# Work required
Format every line of the entries below as a Markdown table with two columns, Row and Line, numbering the rows in order and leaving out blank lines.

──────────

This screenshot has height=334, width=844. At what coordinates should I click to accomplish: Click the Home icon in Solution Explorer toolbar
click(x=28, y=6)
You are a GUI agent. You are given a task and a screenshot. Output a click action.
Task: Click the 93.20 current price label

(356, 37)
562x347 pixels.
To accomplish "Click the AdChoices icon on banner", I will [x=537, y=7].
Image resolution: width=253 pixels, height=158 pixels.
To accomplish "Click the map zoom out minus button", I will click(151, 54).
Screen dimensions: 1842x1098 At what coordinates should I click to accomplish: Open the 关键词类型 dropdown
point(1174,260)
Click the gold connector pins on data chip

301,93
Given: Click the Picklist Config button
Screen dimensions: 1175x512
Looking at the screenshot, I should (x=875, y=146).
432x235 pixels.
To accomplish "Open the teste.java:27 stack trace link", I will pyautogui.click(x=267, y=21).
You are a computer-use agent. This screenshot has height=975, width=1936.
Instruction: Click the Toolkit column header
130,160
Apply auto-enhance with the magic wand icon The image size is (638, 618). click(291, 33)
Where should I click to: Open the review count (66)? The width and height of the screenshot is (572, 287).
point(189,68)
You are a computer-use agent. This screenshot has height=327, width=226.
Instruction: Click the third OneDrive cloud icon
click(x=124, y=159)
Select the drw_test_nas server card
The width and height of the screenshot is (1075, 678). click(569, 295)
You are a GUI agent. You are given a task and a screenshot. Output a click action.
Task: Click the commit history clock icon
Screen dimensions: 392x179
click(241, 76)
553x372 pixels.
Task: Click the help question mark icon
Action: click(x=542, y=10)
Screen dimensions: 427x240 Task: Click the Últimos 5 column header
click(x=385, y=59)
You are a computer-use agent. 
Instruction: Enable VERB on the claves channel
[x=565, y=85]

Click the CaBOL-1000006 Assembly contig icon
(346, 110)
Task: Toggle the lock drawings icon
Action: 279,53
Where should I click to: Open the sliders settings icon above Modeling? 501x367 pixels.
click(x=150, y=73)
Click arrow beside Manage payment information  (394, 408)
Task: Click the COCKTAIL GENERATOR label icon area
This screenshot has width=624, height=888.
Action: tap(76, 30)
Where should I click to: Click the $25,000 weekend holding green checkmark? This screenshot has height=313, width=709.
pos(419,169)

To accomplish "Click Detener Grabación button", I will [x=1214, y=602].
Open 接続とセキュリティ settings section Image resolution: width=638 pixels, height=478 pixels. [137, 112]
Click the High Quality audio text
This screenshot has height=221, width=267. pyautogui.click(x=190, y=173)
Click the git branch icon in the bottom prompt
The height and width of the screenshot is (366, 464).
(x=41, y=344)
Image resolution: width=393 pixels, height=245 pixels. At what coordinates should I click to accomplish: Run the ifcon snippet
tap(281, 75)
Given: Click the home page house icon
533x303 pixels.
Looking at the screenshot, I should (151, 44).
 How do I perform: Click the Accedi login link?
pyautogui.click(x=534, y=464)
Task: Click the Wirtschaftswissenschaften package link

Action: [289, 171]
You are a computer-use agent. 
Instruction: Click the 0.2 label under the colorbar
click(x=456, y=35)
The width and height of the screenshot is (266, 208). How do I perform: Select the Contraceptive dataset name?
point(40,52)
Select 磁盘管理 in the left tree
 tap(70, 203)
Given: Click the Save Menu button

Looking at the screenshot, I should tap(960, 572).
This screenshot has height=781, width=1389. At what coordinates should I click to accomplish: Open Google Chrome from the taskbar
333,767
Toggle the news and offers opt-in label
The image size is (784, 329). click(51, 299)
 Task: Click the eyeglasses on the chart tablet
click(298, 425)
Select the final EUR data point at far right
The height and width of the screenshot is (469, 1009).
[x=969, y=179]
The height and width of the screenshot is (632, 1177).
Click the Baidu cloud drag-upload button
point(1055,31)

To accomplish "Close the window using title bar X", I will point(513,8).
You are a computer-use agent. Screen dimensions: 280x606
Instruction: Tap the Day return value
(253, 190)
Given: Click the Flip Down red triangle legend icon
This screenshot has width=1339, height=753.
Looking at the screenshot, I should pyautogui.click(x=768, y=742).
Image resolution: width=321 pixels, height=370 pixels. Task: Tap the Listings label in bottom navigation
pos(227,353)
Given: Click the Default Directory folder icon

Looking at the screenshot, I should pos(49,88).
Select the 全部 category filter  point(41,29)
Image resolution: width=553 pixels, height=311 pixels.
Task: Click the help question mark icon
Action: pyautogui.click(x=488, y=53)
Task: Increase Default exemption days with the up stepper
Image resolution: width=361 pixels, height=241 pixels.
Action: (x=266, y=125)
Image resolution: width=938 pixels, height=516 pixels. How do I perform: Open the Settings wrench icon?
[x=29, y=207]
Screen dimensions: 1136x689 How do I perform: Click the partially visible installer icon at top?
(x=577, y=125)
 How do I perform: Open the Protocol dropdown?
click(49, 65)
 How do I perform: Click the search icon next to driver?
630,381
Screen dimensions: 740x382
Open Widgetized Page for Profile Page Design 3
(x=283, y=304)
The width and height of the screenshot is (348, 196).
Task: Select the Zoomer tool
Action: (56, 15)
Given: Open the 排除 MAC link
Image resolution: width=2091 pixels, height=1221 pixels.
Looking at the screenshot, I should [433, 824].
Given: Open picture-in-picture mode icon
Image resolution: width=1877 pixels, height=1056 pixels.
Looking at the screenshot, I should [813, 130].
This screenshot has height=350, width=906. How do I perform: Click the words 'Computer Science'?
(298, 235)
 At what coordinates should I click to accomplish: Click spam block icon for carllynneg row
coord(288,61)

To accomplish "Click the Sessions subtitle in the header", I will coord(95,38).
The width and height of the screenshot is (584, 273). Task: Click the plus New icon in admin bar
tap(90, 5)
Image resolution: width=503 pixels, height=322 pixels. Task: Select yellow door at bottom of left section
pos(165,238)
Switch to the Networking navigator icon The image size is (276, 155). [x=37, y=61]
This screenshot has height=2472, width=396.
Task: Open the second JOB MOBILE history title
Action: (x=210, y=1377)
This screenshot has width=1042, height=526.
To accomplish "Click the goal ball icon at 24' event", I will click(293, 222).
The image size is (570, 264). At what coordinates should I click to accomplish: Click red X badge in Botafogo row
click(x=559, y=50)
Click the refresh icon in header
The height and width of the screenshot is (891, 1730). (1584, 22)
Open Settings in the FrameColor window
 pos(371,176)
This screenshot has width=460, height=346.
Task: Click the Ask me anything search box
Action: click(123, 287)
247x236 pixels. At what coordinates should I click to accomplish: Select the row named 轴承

──────────

# Result of the task
| Row | Line |
|---|---|
| 1 | This screenshot has height=334, width=844. At what coordinates should I click to accomplish: Click the Home icon in Solution Explorer toolbar |
| 2 | click(x=28, y=6) |
| 3 | You are a GUI agent. You are given a task and a screenshot. Output a click action. |
| 4 | Task: Click the 93.20 current price label |
| 5 | (356, 37) |
| 6 | 562x347 pixels. |
| 7 | To accomplish "Click the AdChoices icon on banner", I will [x=537, y=7]. |
| 8 | Image resolution: width=253 pixels, height=158 pixels. |
| 9 | To accomplish "Click the map zoom out minus button", I will click(151, 54). |
| 10 | Screen dimensions: 1842x1098 At what coordinates should I click to accomplish: Open the 关键词类型 dropdown |
| 11 | point(1174,260) |
| 12 | Click the gold connector pins on data chip |
| 13 | 301,93 |
| 14 | Given: Click the Picklist Config button |
| 15 | Screen dimensions: 1175x512 |
| 16 | Looking at the screenshot, I should (x=875, y=146). |
| 17 | 432x235 pixels. |
| 18 | To accomplish "Open the teste.java:27 stack trace link", I will pyautogui.click(x=267, y=21). |
| 19 | You are a computer-use agent. This screenshot has height=975, width=1936. |
| 20 | Instruction: Click the Toolkit column header |
| 21 | 130,160 |
| 22 | Apply auto-enhance with the magic wand icon The image size is (638, 618). click(291, 33) |
| 23 | Where should I click to: Open the review count (66)? The width and height of the screenshot is (572, 287). |
| 24 | point(189,68) |
| 25 | You are a computer-use agent. This screenshot has height=327, width=226. |
| 26 | Instruction: Click the third OneDrive cloud icon |
| 27 | click(x=124, y=159) |
| 28 | Select the drw_test_nas server card |
| 29 | The width and height of the screenshot is (1075, 678). click(569, 295) |
| 30 | You are a GUI agent. You are given a task and a screenshot. Output a click action. |
| 31 | Task: Click the commit history clock icon |
| 32 | Screen dimensions: 392x179 |
| 33 | click(241, 76) |
| 34 | 553x372 pixels. |
| 35 | Task: Click the help question mark icon |
| 36 | Action: click(x=542, y=10) |
| 37 | Screen dimensions: 427x240 Task: Click the Últimos 5 column header |
| 38 | click(x=385, y=59) |
| 39 | You are a computer-use agent.  |
| 40 | Instruction: Enable VERB on the claves channel |
| 41 | [x=565, y=85] |
| 42 | Click the CaBOL-1000006 Assembly contig icon |
| 43 | (346, 110) |
| 44 | Task: Toggle the lock drawings icon |
| 45 | Action: 279,53 |
| 46 | Where should I click to: Open the sliders settings icon above Modeling? 501x367 pixels. |
| 47 | click(x=150, y=73) |
| 48 | Click arrow beside Manage payment information  (394, 408) |
| 49 | Task: Click the COCKTAIL GENERATOR label icon area |
| 50 | This screenshot has width=624, height=888. |
| 51 | Action: tap(76, 30) |
| 52 | Where should I click to: Click the $25,000 weekend holding green checkmark? This screenshot has height=313, width=709. |
| 53 | pos(419,169) |
| 54 | To accomplish "Click Detener Grabación button", I will [x=1214, y=602]. |
| 55 | Open 接続とセキュリティ settings section Image resolution: width=638 pixels, height=478 pixels. [137, 112] |
| 56 | Click the High Quality audio text |
| 57 | This screenshot has height=221, width=267. pyautogui.click(x=190, y=173) |
| 58 | Click the git branch icon in the bottom prompt |
| 59 | The height and width of the screenshot is (366, 464). |
| 60 | (x=41, y=344) |
| 61 | Image resolution: width=393 pixels, height=245 pixels. At what coordinates should I click to accomplish: Run the ifcon snippet |
| 62 | tap(281, 75) |
| 63 | Given: Click the home page house icon |
| 64 | 533x303 pixels. |
| 65 | Looking at the screenshot, I should (151, 44). |
| 66 |  How do I perform: Click the Accedi login link? |
| 67 | pyautogui.click(x=534, y=464) |
| 68 | Task: Click the Wirtschaftswissenschaften package link |
| 69 | Action: [289, 171] |
| 70 | You are a computer-use agent.  |
| 71 | Instruction: Click the 0.2 label under the colorbar |
| 72 | click(x=456, y=35) |
| 73 | The width and height of the screenshot is (266, 208). How do I perform: Select the Contraceptive dataset name? |
| 74 | point(40,52) |
| 75 | Select 磁盘管理 in the left tree |
| 76 |  tap(70, 203) |
| 77 | Given: Click the Save Menu button |
| 78 | Looking at the screenshot, I should tap(960, 572). |
| 79 | This screenshot has height=781, width=1389. At what coordinates should I click to accomplish: Open Google Chrome from the taskbar |
| 80 | 333,767 |
| 81 | Toggle the news and offers opt-in label |
| 82 | The image size is (784, 329). click(51, 299) |
| 83 |  Task: Click the eyeglasses on the chart tablet |
| 84 | click(298, 425) |
| 85 | Select the final EUR data point at far right |
| 86 | The height and width of the screenshot is (469, 1009). |
| 87 | [x=969, y=179] |
| 88 | The height and width of the screenshot is (632, 1177). |
| 89 | Click the Baidu cloud drag-upload button |
| 90 | point(1055,31) |
| 91 | To accomplish "Close the window using title bar X", I will point(513,8). |
| 92 | You are a computer-use agent. Screen dimensions: 280x606 |
| 93 | Instruction: Tap the Day return value |
| 94 | (253, 190) |
| 95 | Given: Click the Flip Down red triangle legend icon |
| 96 | This screenshot has width=1339, height=753. |
| 97 | Looking at the screenshot, I should pyautogui.click(x=768, y=742). |
| 98 | Image resolution: width=321 pixels, height=370 pixels. Task: Tap the Listings label in bottom navigation |
| 99 | pos(227,353) |
| 100 | Given: Click the Default Directory folder icon |
| 101 | Looking at the screenshot, I should pos(49,88). |
| 102 | Select the 全部 category filter  point(41,29) |
| 103 | Image resolution: width=553 pixels, height=311 pixels. |
| 104 | Task: Click the help question mark icon |
| 105 | Action: pyautogui.click(x=488, y=53) |
| 106 | Task: Increase Default exemption days with the up stepper |
| 107 | Image resolution: width=361 pixels, height=241 pixels. |
| 108 | Action: (x=266, y=125) |
| 109 | Image resolution: width=938 pixels, height=516 pixels. How do I perform: Open the Settings wrench icon? |
| 110 | [x=29, y=207] |
| 111 | Screen dimensions: 1136x689 How do I perform: Click the partially visible installer icon at top? |
| 112 | (x=577, y=125) |
| 113 |  How do I perform: Open the Protocol dropdown? |
| 114 | click(49, 65) |
| 115 |  How do I perform: Click the search icon next to driver? |
| 116 | 630,381 |
| 117 | Screen dimensions: 740x382 |
| 118 | Open Widgetized Page for Profile Page Design 3 |
| 119 | (x=283, y=304) |
| 120 | The width and height of the screenshot is (348, 196). |
| 121 | Task: Select the Zoomer tool |
| 122 | Action: (56, 15) |
| 123 | Given: Open the 排除 MAC link |
| 124 | Image resolution: width=2091 pixels, height=1221 pixels. |
| 125 | Looking at the screenshot, I should [433, 824]. |
| 126 | Given: Open picture-in-picture mode icon |
| 127 | Image resolution: width=1877 pixels, height=1056 pixels. |
| 128 | Looking at the screenshot, I should [813, 130]. |
| 129 | This screenshot has height=350, width=906. How do I perform: Click the words 'Computer Science'? |
| 130 | (298, 235) |
| 131 |  At what coordinates should I click to accomplish: Click spam block icon for carllynneg row |
| 132 | coord(288,61) |
| 133 | To accomplish "Click the Sessions subtitle in the header", I will coord(95,38). |
| 134 | The width and height of the screenshot is (584, 273). Task: Click the plus New icon in admin bar |
| 135 | tap(90, 5) |
| 136 | Image resolution: width=503 pixels, height=322 pixels. Task: Select yellow door at bottom of left section |
| 137 | pos(165,238) |
| 138 | Switch to the Networking navigator icon The image size is (276, 155). [x=37, y=61] |
| 139 | This screenshot has height=2472, width=396. |
| 140 | Task: Open the second JOB MOBILE history title |
| 141 | Action: (x=210, y=1377) |
| 142 | This screenshot has width=1042, height=526. |
| 143 | To accomplish "Click the goal ball icon at 24' event", I will click(293, 222). |
| 144 | The image size is (570, 264). At what coordinates should I click to accomplish: Click red X badge in Botafogo row |
| 145 | click(x=559, y=50) |
| 146 | Click the refresh icon in header |
| 147 | The height and width of the screenshot is (891, 1730). (1584, 22) |
| 148 | Open Settings in the FrameColor window |
| 149 |  pos(371,176) |
| 150 | This screenshot has width=460, height=346. |
| 151 | Task: Click the Ask me anything search box |
| 152 | Action: click(123, 287) |
| 153 | 247x236 pixels. At what coordinates should I click to accomplish: Select the row named 轴承 |